MySQL Master-Master Replication – Single Table Out of Sync

data synchronizationmaster-master-replicationMySQLmysql-5.7replication

I have a master-master MySQL 5.7, everything works fine except for one error which is rising from time to time.

If I run a show slave status\G on server2 I have an error on a table:

...
Last_Errno: 1032
Last_Error: Could not execute Update_rows event on table my_database_name.my_table_name; Can't find record in 'my_table_name', Error_code: 1032; handler error HA_ERR_END_OF_FILE; the event's master log mysql-bin.000120, end_log_pos 83145706
...

I can temporarily skip the error by running:

STOP SLAVE;
SET GLOBAL SQL_SLAVE_SKIP_COUNTER = 1;
START SLAVE;

or by setting

slave-skip-errors = 1032
skip-slave-start

in server2's my.cnf and then restarting MySQL.
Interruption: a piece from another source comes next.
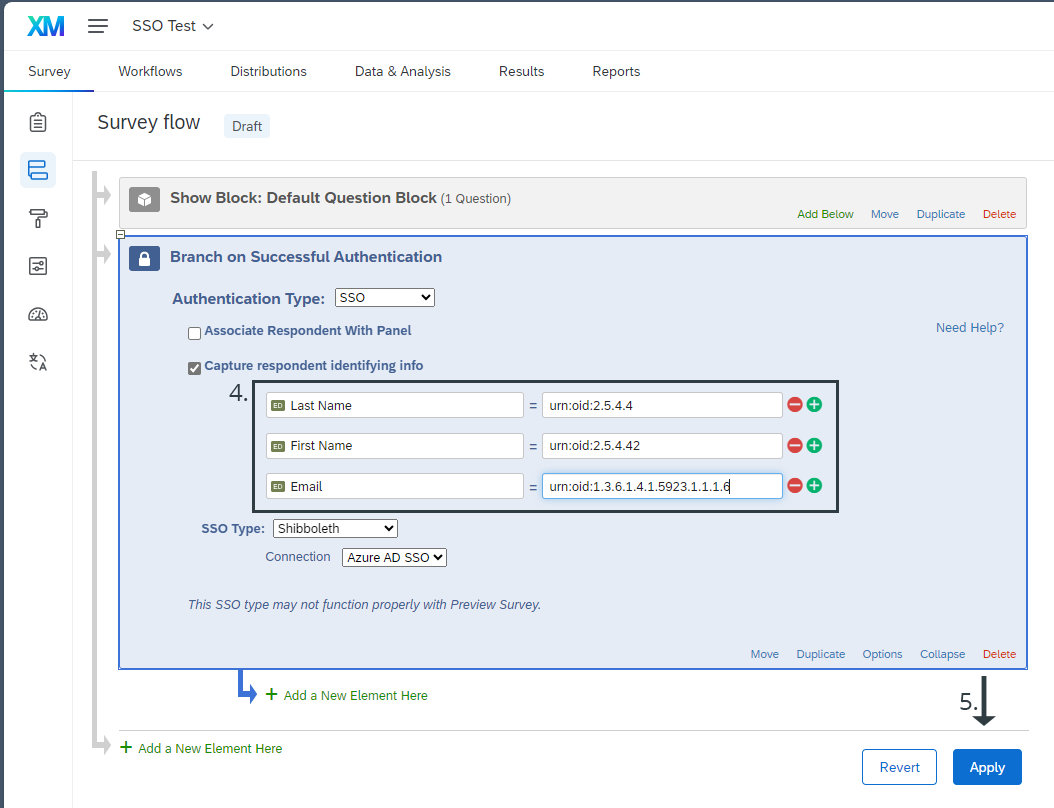
Task: Open the SSO Type Shibboleth dropdown
Action: pos(335,528)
However, I would like to fix it permanently so I checked in server1's binary logs and I found this:

### UPDATE `my_database_name`.`my_table_name`
### WHERE
###   @1=140
###   @2='2014:02:02'
###   @3=2878
###   @4=3253
###   @5=''
###   @6=0.00
###   @7=0
###   @8=35.75
###   @9=0.00
###   @10=0
###   @11=0
### SET
###   @1=140
###   @2='2014:02:02'
###   @3=2878
###   @4=3254
###   @5=''
###   @6=0.00
###   @7=0
###   @8=35.75
###   @9=0.00
###   @10=0
###   @11=0
# at 83145706

I see it tries to update the table by setting the value 3254 in the 4th column where the 4th column itself has value 3253. Anyway, if I look at the table on the servers, it has a different value on both:

server1:

mysql> select * from my_table_name where my_table_name.id = 140;
+-----+------------+----------+----------+---------+-----------+---------+---------+-----------+---------------------+---------------------+
| id  | col2       | col3     | col4     | col5    | col6      | col7    | col8    | col9      | col10               | col11               |
+-----+------------+----------+----------+---------+-----------+---------+---------+-----------+---------------------+---------------------+
| 140 | 2014-02-02 |     2878 |     3254 |         |      0.00 |       0 |   35.75 |      0.00 | 0000-00-00 00:00:00 | 0000-00-00 00:00:00 |
+-----+------------+----------+----------+---------+-----------+---------+---------+-----------+---------------------+---------------------+

server2:

 mysql> select * from my_table_name where my_table_name.id = 140;
+-----+------------+----------+----------+---------+-----------+---------+---------+-----------+---------------------+---------------------+
| id  | col2       | col3     | col4     | col5    | col6      | col7    | col8    | col9      | col10               | col11               |
+-----+------------+----------+----------+---------+-----------+---------+---------+-----------+---------------------+---------------------+
| 140 | 2014-02-02 |     2878 |     3257 |         |      0.00 |       0 |   35.75 |      0.00 | 0000-00-00 00:00:00 | 0000-00-00 00:00:00 |
+-----+------------+----------+----------+---------+-----------+---------+---------+-----------+---------------------+---------------------+

Considering it's master-master, how can I align the tables? I think I can't simply set the value 3253 hoping it's going to be updated by the binary log, can I?

If possible, I want to avoid re-syncing the whole database because it's really huge.

Thank you!

Best Answer

You could use pt-table-checksum and pt-table-sync to perform an optimized synchronisation while online and it will backoff to avoid replication lag.